External insulation involves fitting insulating material and then rendering or cladding over it. Internal insulation is mostly a form of thermal sheeting that is fitted to the inside walls. This will reduce room size when installed.
The cost of insulating the outside of a three-bedroom semi-detached home is around £12,000, or £8,500 if done inside, according to the Energy Saving Trust charity.
However, that then leads to a big drop in energy bills – £240 a year for a mid-floor flat all the way up to £930 a year for a detached house.
Cavity wall insulation – £395 to £1,800 a year saved
Usually found in more modern homes, cavity walls have an air-filled gap in the middle of two walls. The idea of cavity walls is to protect interior walls from damp, and the air gap provides a slight insulating benefit.
But that benefit can be improved by fitting proper insulation. This is done by a professional drilling small holes into the wall then spraying insulation into the cavity, normally foam, polystyrene beads or mineral wool.
Around eight million homes in the UK now have this sort of insulation. But there can be serious issues if it is not properly installed.
Last year, we reported that up to two million homeowners have problems with cavity wall insulation. In some extreme cases, the resulting problems of damp and mould inside the houses rendered them worthless and unsellable.
Around six million homes with cavity wall insulation had it installed by tradespeople backed by the Cavity Insulation Guarantee Agency. This comes with a 25-year guarantee.
Double glazing – up to £235 a year saved
Double glazing not only helps keep heat in, it also keeps noise and draughts out. Fitting this sort of window can save between £195 and £235 a year in energy bills.

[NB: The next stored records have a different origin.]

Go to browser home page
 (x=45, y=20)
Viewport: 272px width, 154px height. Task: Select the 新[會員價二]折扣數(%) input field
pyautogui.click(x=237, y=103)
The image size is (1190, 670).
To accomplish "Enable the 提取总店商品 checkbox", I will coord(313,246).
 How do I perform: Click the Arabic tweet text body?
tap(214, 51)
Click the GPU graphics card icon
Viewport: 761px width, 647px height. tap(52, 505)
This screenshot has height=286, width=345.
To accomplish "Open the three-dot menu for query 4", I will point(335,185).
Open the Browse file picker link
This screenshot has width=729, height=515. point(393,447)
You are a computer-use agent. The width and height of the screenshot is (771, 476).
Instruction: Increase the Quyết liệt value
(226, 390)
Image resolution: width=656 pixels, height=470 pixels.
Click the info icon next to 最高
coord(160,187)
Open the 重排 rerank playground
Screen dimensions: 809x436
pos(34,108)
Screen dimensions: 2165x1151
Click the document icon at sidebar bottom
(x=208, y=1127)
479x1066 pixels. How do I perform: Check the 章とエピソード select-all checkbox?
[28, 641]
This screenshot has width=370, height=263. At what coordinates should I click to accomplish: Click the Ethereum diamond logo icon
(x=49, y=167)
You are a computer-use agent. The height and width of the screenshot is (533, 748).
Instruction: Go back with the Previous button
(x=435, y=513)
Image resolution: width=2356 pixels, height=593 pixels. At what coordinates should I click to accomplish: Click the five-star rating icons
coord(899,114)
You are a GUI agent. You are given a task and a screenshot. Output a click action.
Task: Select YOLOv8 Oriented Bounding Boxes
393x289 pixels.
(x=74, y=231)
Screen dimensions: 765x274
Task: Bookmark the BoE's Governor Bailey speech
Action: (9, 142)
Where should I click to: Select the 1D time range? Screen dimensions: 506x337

But that comes with an upfront cost.
Fitting A-rated double glazing to the average semi-detached house costs around £7,500.
Loft insulation – £640 a year saved
Someone living in a semi-detached house with no roof insulation could save £640 a year by fitting 270mm insulation in their loft, the Energy Saving Trust said.
If you do this yourself it might cost £100 upwards depending on the size of your loft.
But if you opt to pay professionals to do the work, this could cost closer to £500 – still less than you would save on energy bills within one year of getting the work done.
Floor insulation – up to £110 a year saved
For homes with timber floors, insulating your ground floor can cut energy bills by more than £110 a year for the average home, or up to £180 for a detached house.
Those figures rise to £90 and £145 a year respectively in Northern Ireland, the Energy Saving Trust said.
Like roof insulation, this involves lifting the floorboards and putting down mineral wool insulation on top of netting between the joists.
Depending on how big your ground floor is this can cost £100 upwards if you do the work yourself, or from £1,600 and £2,900 if you get a professional to do it.